_Your objective_. Reproduce the listing below word for word, from the line containing "Image resolution: width=582" down to the line containing "[x=91, y=260]", including both. Leave out the pictures.

_Information given_.
────────────────────────────────────────
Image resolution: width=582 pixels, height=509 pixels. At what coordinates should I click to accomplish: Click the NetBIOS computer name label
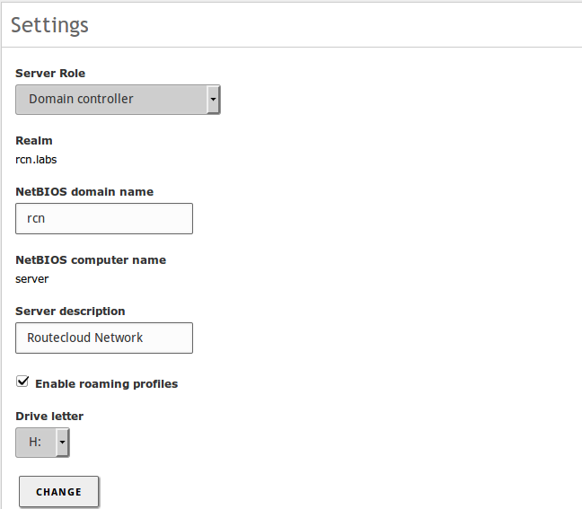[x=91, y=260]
────────────────────────────────────────
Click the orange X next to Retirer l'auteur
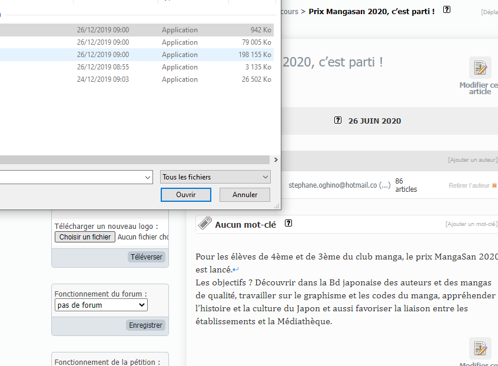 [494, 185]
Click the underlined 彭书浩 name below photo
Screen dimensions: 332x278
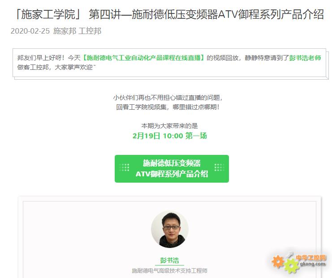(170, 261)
────────────────────────────────────────
_Solution for this problem_.
Image resolution: width=582 pixels, height=509 pixels. At what coordinates should I click to accomplish: Click the NetBIOS computer name label
[x=91, y=260]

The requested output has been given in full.